TUGAS LATIHAN:
1. Jawab pertanyaan berikut berdasarkan teks pilihan.
(a) Menurut Ichsan Malik, apa dua pemicu umum konflik berbau kekerasan di Indonesia tahun 2007?
(b) Di gedung mana seminar "Tahun 2008 Tanpa Kekerasan, Bersama Dalam Damai" diadakan?
(c) Siapa yang menjadi pembicara utama dalam acara itu?
2. Salin tanpa perubahan bagian teks pilihan yang diawali kata-kata yang memuat "Sunday, January 6, 2008" dan diakhiri dengan "Jakarta, Kamis (3/1).".

TEKS PILIHAN:
★ ★ ★ ★ ★ ★ ★
Sunday, January 6, 2008

Kekerasan


Pilkada dan Sumber Daya Alam Jadi Sumber Konflik


Jakarta, Kompas - Sejumlah konflik berbau kekerasan di Indonesia tahun 2007 umumnya dipicu oleh perebutan kekuasaan pada pemilihan kepala daerah dan perebutan sumber daya alam di daerah.

Demikian disampaikan Ichsan Malik dari Institut Titian Perdamaian dalam seminar "Tahun 2008 Tanpa Kekerasan, Bersama Dalam Damai" di Gedung Pengurus Besar Nahdlatul Ulama (PBNU), Jakarta, Kamis (3/1).

Pembicara lain dalam acara ini adalah Ketua Umum Persekutuan Gereja-gereja di Indonesia Andreas A Yewangoe, dan Direktur Jenderal Bimbingan Masyarakat Islam Departemen Agama Nasaruddin Umar. Sementara Ketua Umum PBNU KH Hasyim Muzadi menjadi pembicara utama.
★ ★ ★ ★ ★ ★ ★
(Kutipan dari set data)
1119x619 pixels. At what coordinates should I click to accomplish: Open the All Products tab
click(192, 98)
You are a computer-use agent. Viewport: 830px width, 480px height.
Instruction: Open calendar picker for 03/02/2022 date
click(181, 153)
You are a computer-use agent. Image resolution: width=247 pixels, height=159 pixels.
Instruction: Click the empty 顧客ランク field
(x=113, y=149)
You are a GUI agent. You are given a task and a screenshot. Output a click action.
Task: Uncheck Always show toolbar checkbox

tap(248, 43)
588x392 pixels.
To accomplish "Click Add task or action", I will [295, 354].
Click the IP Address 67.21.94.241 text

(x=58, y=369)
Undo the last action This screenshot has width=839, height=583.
★ ★ ★ ★ ★ ★ ★
JAWABAN TUGAS:
1.
(a) Perebutan kekuasaan pada pemilihan kepala daerah dan perebutan sumber daya alam di daerah.
(b) Gedung Pengurus Besar Nahdlatul Ulama (PBNU), Jakarta.
(c) Ketua Umum PBNU KH Hasyim Muzadi.

2.
Sunday, January 6, 2008

Kekerasan


Pilkada dan Sumber Daya Alam Jadi Sumber Konflik


Jakarta, Kompas - Sejumlah konflik berbau kekerasan di Indonesia tahun 2007 umumnya dipicu oleh perebutan kekuasaan pada pemilihan kepala daerah dan perebutan sumber daya alam di daerah.

Demikian disampaikan Ichsan Malik dari Institut Titian Perdamaian dalam seminar "Tahun 2008 Tanpa Kekerasan, Bersama Dalam Damai" di Gedung Pengurus Besar Nahdlatul Ulama (PBNU), Jakarta, Kamis (3/1).